PROMPT:
Below are the records. Transcribe them exactly.

PROVIDED ENTRIES:
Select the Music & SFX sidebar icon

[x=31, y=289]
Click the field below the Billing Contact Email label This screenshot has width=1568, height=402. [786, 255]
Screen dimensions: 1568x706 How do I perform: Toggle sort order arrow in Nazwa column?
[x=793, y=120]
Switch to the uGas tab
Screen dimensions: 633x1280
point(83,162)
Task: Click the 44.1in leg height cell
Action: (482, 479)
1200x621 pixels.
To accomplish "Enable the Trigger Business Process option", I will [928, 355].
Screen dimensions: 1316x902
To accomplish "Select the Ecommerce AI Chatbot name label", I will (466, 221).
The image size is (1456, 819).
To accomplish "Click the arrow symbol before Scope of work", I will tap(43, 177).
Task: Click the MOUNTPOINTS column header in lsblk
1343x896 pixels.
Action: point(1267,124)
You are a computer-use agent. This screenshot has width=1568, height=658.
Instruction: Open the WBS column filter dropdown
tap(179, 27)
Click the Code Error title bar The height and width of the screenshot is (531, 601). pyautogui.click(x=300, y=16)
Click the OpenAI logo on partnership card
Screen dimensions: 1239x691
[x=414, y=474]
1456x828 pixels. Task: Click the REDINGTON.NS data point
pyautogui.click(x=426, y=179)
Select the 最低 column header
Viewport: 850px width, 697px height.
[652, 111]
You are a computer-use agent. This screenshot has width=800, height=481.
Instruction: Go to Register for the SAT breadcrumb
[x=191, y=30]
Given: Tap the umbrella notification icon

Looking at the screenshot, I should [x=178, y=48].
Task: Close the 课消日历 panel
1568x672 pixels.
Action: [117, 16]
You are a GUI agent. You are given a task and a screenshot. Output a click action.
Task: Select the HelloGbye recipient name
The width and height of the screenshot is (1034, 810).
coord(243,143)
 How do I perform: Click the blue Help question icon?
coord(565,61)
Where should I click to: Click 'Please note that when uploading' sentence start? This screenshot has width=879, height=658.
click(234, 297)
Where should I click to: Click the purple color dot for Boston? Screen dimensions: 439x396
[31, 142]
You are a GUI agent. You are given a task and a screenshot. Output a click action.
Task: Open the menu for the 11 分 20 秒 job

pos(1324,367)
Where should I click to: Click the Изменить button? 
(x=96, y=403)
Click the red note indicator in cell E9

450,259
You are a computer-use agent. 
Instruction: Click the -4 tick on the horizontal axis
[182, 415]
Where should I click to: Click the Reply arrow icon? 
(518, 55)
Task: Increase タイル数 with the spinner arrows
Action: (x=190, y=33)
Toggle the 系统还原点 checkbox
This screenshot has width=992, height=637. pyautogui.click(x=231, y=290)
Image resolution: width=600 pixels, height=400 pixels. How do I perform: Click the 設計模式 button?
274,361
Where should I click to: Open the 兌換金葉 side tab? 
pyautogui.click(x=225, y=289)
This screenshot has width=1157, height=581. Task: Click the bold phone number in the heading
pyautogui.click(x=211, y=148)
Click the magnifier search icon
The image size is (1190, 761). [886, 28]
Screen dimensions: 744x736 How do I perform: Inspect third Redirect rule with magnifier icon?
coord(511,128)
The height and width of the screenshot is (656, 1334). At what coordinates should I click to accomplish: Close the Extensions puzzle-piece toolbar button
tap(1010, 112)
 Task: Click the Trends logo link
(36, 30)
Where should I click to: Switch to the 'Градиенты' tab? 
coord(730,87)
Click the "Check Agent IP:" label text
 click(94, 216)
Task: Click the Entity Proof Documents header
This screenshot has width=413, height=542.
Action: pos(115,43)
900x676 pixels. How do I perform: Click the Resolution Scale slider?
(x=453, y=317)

YOUR SOLUTION:
Select the Music & SFX sidebar icon

[x=31, y=289]
Click the field below the Billing Contact Email label This screenshot has width=1568, height=402. [786, 255]
Screen dimensions: 1568x706 How do I perform: Toggle sort order arrow in Nazwa column?
[x=793, y=120]
Switch to the uGas tab
Screen dimensions: 633x1280
point(83,162)
Task: Click the 44.1in leg height cell
Action: (482, 479)
1200x621 pixels.
To accomplish "Enable the Trigger Business Process option", I will [928, 355].
Screen dimensions: 1316x902
To accomplish "Select the Ecommerce AI Chatbot name label", I will (466, 221).
The image size is (1456, 819).
To accomplish "Click the arrow symbol before Scope of work", I will tap(43, 177).
Task: Click the MOUNTPOINTS column header in lsblk
1343x896 pixels.
Action: point(1267,124)
You are a computer-use agent. This screenshot has width=1568, height=658.
Instruction: Open the WBS column filter dropdown
tap(179, 27)
Click the Code Error title bar The height and width of the screenshot is (531, 601). pyautogui.click(x=300, y=16)
Click the OpenAI logo on partnership card
Screen dimensions: 1239x691
[x=414, y=474]
1456x828 pixels. Task: Click the REDINGTON.NS data point
pyautogui.click(x=426, y=179)
Select the 最低 column header
Viewport: 850px width, 697px height.
[652, 111]
You are a computer-use agent. This screenshot has width=800, height=481.
Instruction: Go to Register for the SAT breadcrumb
[x=191, y=30]
Given: Tap the umbrella notification icon

Looking at the screenshot, I should [x=178, y=48].
Task: Close the 课消日历 panel
1568x672 pixels.
Action: [117, 16]
You are a GUI agent. You are given a task and a screenshot. Output a click action.
Task: Select the HelloGbye recipient name
The width and height of the screenshot is (1034, 810).
coord(243,143)
 How do I perform: Click the blue Help question icon?
coord(565,61)
Where should I click to: Click 'Please note that when uploading' sentence start? This screenshot has width=879, height=658.
click(234, 297)
Where should I click to: Click the purple color dot for Boston? Screen dimensions: 439x396
[31, 142]
You are a GUI agent. You are given a task and a screenshot. Output a click action.
Task: Open the menu for the 11 分 20 秒 job

pos(1324,367)
Where should I click to: Click the Изменить button? 
(x=96, y=403)
Click the red note indicator in cell E9

450,259
You are a computer-use agent. 
Instruction: Click the -4 tick on the horizontal axis
[182, 415]
Where should I click to: Click the Reply arrow icon? 
(518, 55)
Task: Increase タイル数 with the spinner arrows
Action: (x=190, y=33)
Toggle the 系统还原点 checkbox
This screenshot has width=992, height=637. pyautogui.click(x=231, y=290)
Image resolution: width=600 pixels, height=400 pixels. How do I perform: Click the 設計模式 button?
274,361
Where should I click to: Open the 兌換金葉 side tab? 
pyautogui.click(x=225, y=289)
This screenshot has width=1157, height=581. Task: Click the bold phone number in the heading
pyautogui.click(x=211, y=148)
Click the magnifier search icon
The image size is (1190, 761). [886, 28]
Screen dimensions: 744x736 How do I perform: Inspect third Redirect rule with magnifier icon?
coord(511,128)
The height and width of the screenshot is (656, 1334). At what coordinates should I click to accomplish: Close the Extensions puzzle-piece toolbar button
tap(1010, 112)
 Task: Click the Trends logo link
(36, 30)
Where should I click to: Switch to the 'Градиенты' tab? 
coord(730,87)
Click the "Check Agent IP:" label text
 click(94, 216)
Task: Click the Entity Proof Documents header
This screenshot has width=413, height=542.
Action: pos(115,43)
900x676 pixels. How do I perform: Click the Resolution Scale slider?
(x=453, y=317)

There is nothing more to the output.